MEMOIR OF JOSEPH SHERIDAN LE FANU
THE GHOST AND THE BONE-SETTER
THE FORTUNES OF SIR ROBERT ARDAGH
THE LAST HEIR OF CASTLE CONNOR
THE DRUNKARD'S DREAM
MEMOIR
OF
JOSEPH SHERIDAN LE FANU.
------
A noble Huguenot family, owning
considerable property in Normandy, the Le
Fanus of Caen, were, upon the revocation of the
Edict of Nantes, deprived of their ancestral estates
of Mandeville, Sequeville, and Cresseron; but,
owing to their possessing influential relatives at
the court of Louis the Fourteenth, were allowed
to quit their country for England, unmolested,
with their personal property. We meet with
John Le Fanu de Sequeville and Charles Le Fanu
de Cresseron, as cavalry officers in William the
Third's army; Charles being so distinguished a
member of the King's staff that he was presented
with William's portrait from his master's own
hand. He afterwards served as a major of
dragoons under Marlborough.
At the beginning of the eighteenth century,
William Le Fanu was the sole survivor of his
family. He married Henrietta Raboteau de
Puggibaut, the last of another great and noble
Huguenot family, whose escape from France, as
a child, by the aid of a Roman Catholic uncle in
high position at the French court, was effected
after adventures of the most romantic danger.
Joseph Le Fanu, the eldest of the sons of this
marriage who left issue, held the office of Clerk of
the Coast in Ireland. He married for the second
time Alicia, daughter of Thomas Sheridan and
sister of Richard Brinsley Sheridan; his brother,
Captain Henry Le Fanu, of Leamington, being
united to the only other sister of the great wit
and orator.
Dean Thomas Philip Le Fanu, the eldest son
of Joseph Le Fanu, became by his wife Emma,
daughter of Dr.
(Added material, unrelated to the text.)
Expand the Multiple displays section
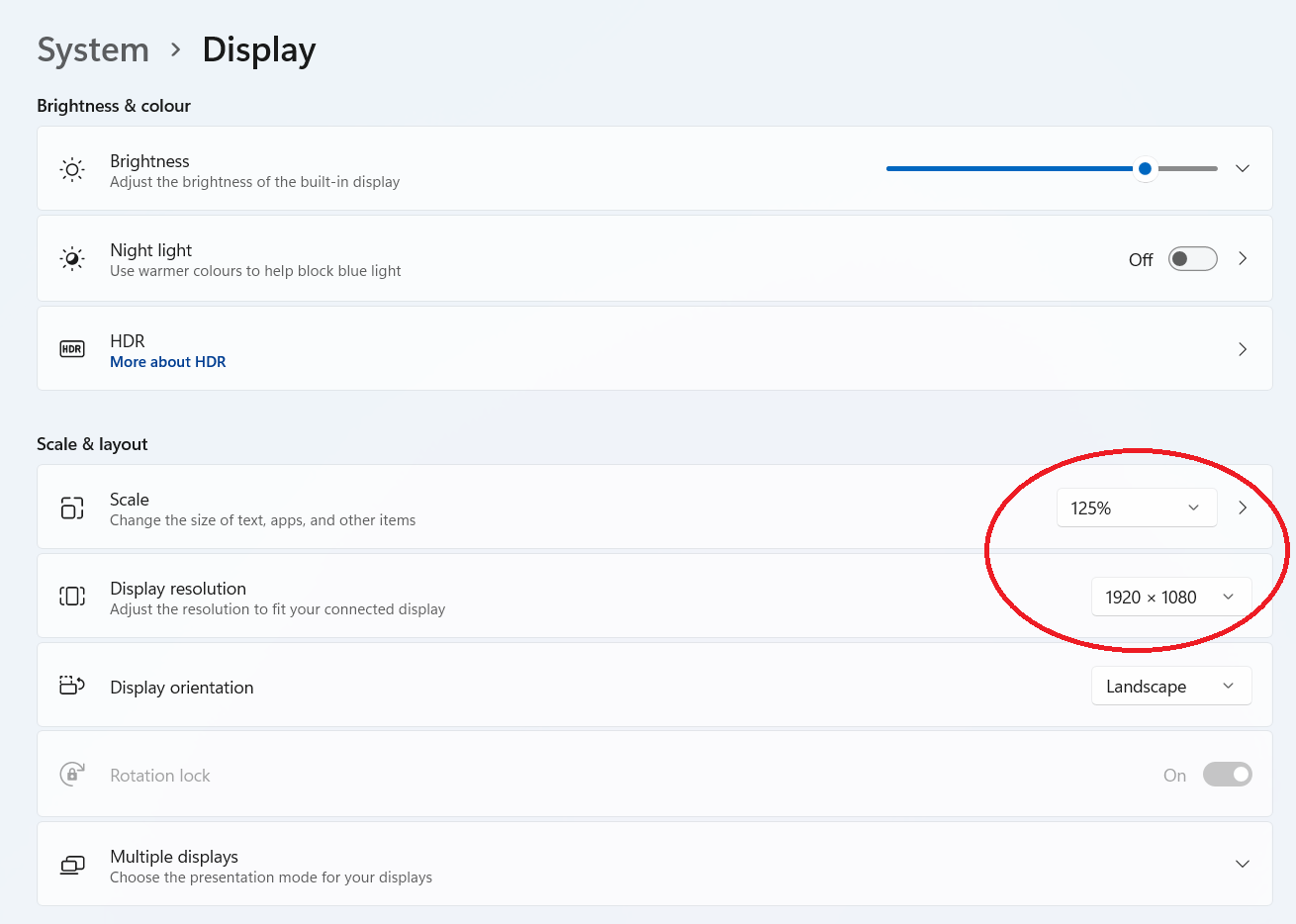1296x924 pixels. pyautogui.click(x=1243, y=864)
Dobbin, F.T.C.D., the father of
Joseph Sheridan Le Fanu, the subject of this
memoir, whose name is so familiar to English
and American readers as one of the greatest
masters of the weird and the terrible amongst
our modern novelists.
Born in Dublin on the 28th of August, 1814,
he did not begin to speak until he was more
than two years of age; but when he had once
started, the boy showed an unusual aptitude in
acquiring fresh words, and using them correctly.
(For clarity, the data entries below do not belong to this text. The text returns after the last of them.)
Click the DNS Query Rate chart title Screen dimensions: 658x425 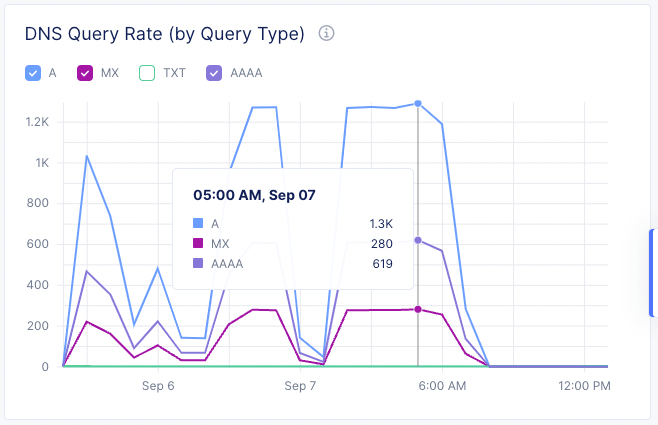point(164,34)
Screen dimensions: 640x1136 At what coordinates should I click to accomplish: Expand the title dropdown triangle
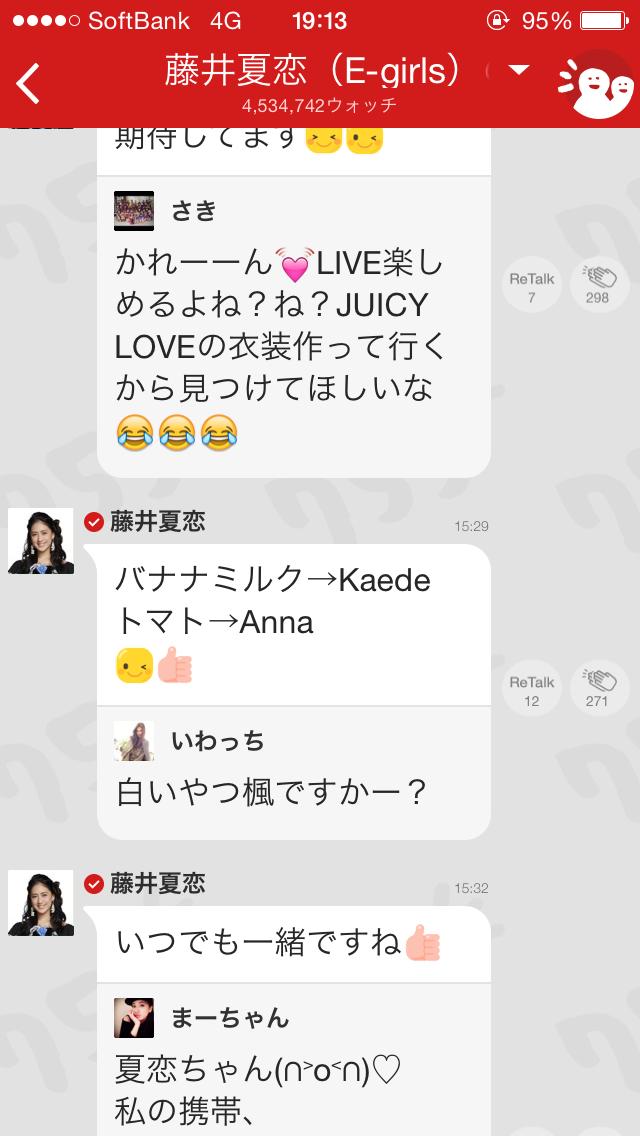click(518, 70)
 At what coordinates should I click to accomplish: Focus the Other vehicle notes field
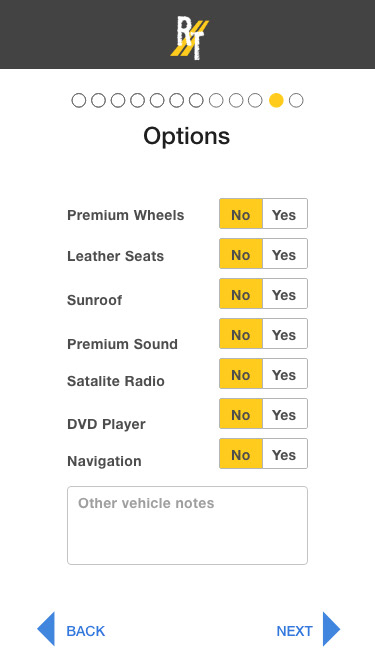[187, 525]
The first evidence of literary taste which he
gave was in his sixth year, when he made
several little sketches with explanatory remarks
written beneath them, after the manner of Du
Maurier's, or Charles Keene's humorous illustrations
in 'Punch.'
One of these, preserved long afterwards by
his mother, represented a balloon in mid-air,
and two aeronauts, who had occupied it, falling
headlong to earth, the disaster being explained
by these words: 'See the effects of trying to go
to Heaven.'
As a mere child, he was a remarkably good
actor, both in tragic and comic pieces, and was
hardly twelve years old when he began to write
verses of singular spirit for one so young. At
fourteen, he produced a long Irish poem, which
he never permitted anyone but his mother and
brother to read. To that brother, Mr. William
Le Fanu, Commissioner of Public Works,
Ireland, to whom, as the suggester of
Sheridan Le Fanu's 'Phaudrig Croohore' and
'Shamus O'Brien,' Irish ballad literature owes a
delightful debt, and whose richly humorous and
passionately pathetic powers as a raconteur of
these poems have only doubled that obligation in
the hearts of those who have been happy enough
to be his hearers--to Mr. William Le Fanu
we are indebted for the following extracts from
the first of his works, which the boy-author seems
to have set any store by:
'Muse of Green Erin, break thine icy slumbers!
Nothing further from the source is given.